308 Что ж, если считать мессу антропоморфным символом, выражающим нечто надмирное и для нас непостижимое, символика мессы оказывается легитимным предметом сравнительной психологии и аналитического исследования. Мои объяснения, разумеется, затрагивают исключительно символическую плоскость.

2. Элементы ритуала трансформации

309 Можно считать, что ритуал трансформации[441] начинается приблизительно с оффертория — антифона, который поется при предложении святых даров. Здесь перед нами первое из ритуальных действий, имеющих отношение к трансформации[442].

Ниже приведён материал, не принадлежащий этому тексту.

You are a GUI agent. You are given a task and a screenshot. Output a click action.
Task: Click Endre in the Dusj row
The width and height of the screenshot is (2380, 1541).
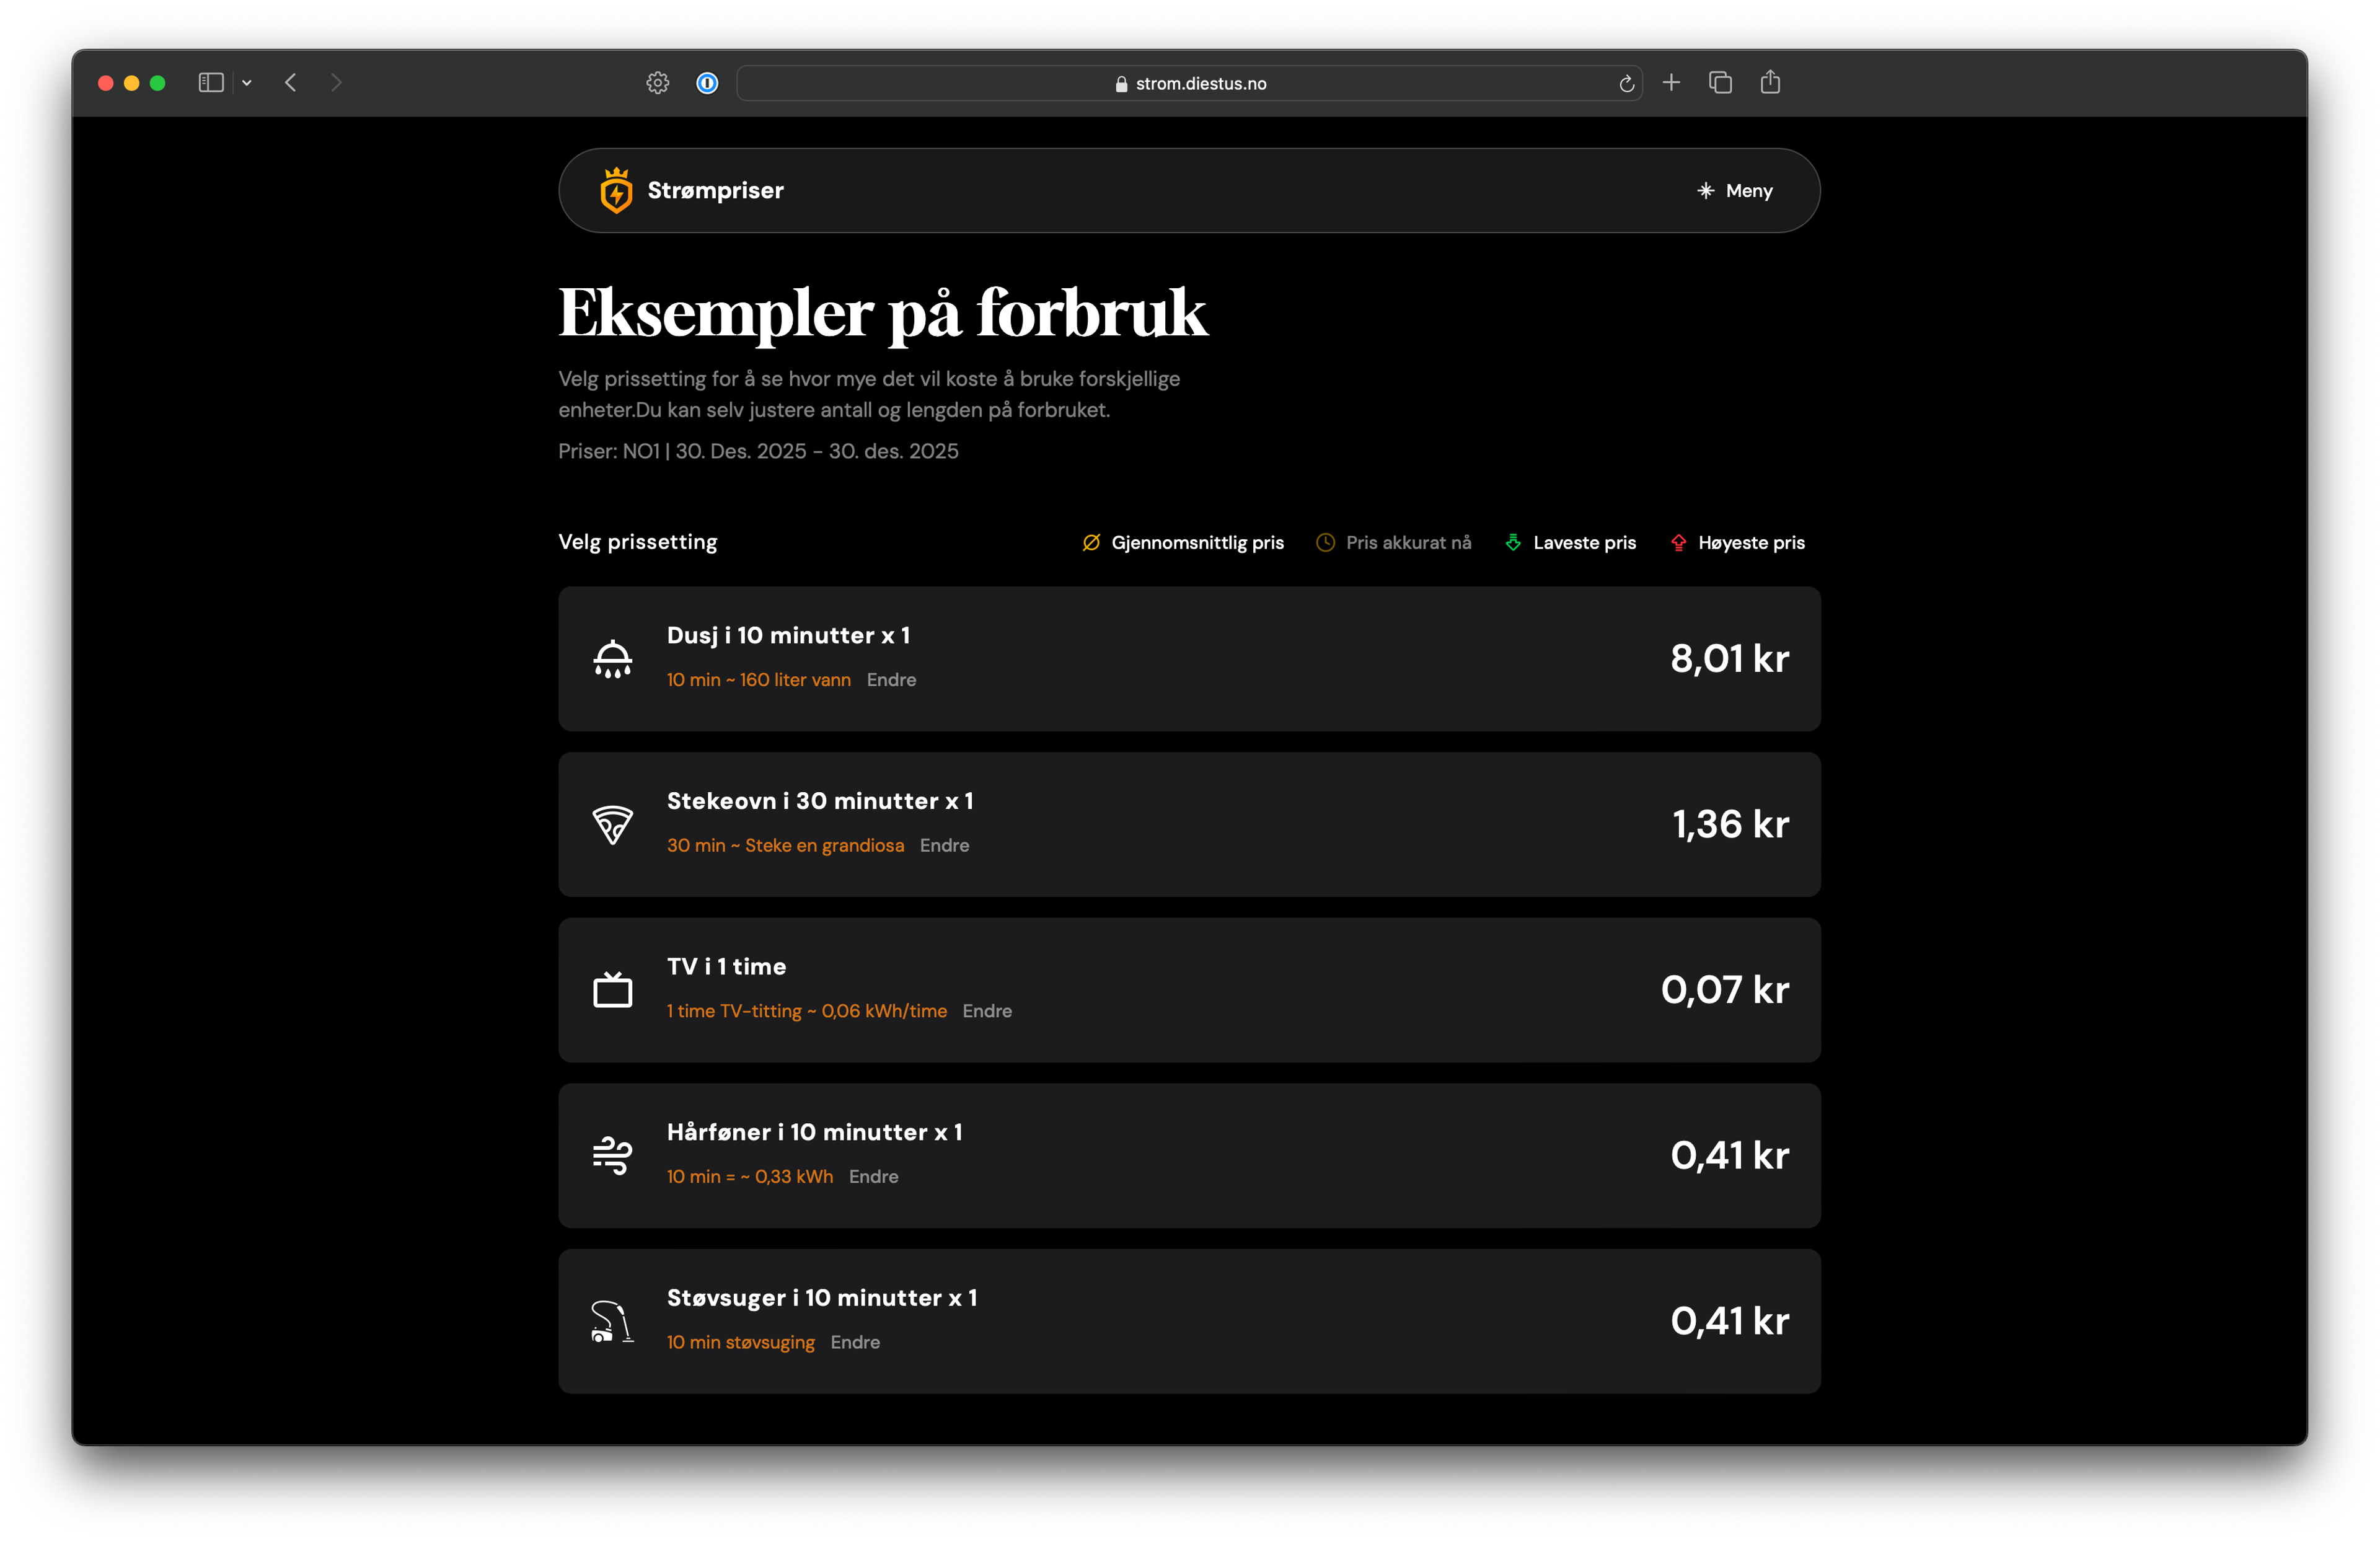pos(891,680)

A. Oblatio panis (предложение хлеба)

310 Гостия подносится к напрестольному кресту, и священник творит над нею крестное знамение дискосом. Тем самым хлеб соотносится с Христом и кончиной на кресте; он помечается как sacrificium (священный) и фактически становится священным. Это действие как бы «возносит» хлеб в царство духовного, подготавливает его спиритуализацию. У Иустина встречается любопытное замечание — мол, показ очищенных прокаженных в храме есть τύπος τοῦ ἄρτου τῆς εὐχαριστίας, образ евхаристического хлеба. Тут налицо связь с позднейшим алхимическим представлением о corpus imperfectum или leprosum (теле несовершенном, прокаженном), которое обретает совершенство благодаря деланию (opus): «Quod natura relinquit imperfectum, arte perficitur» («Что природа оставляет несовершенным, достигает совершенства в ремесле»).

Б. Подготовление чаши

311 Это действие по торжественности превосходит приготовление хлеба — должно быть, в силу «духовной» природы вина, которое по той же причине предназначается сугубо для священника[443]. К вину добавляют некоторое количество воды.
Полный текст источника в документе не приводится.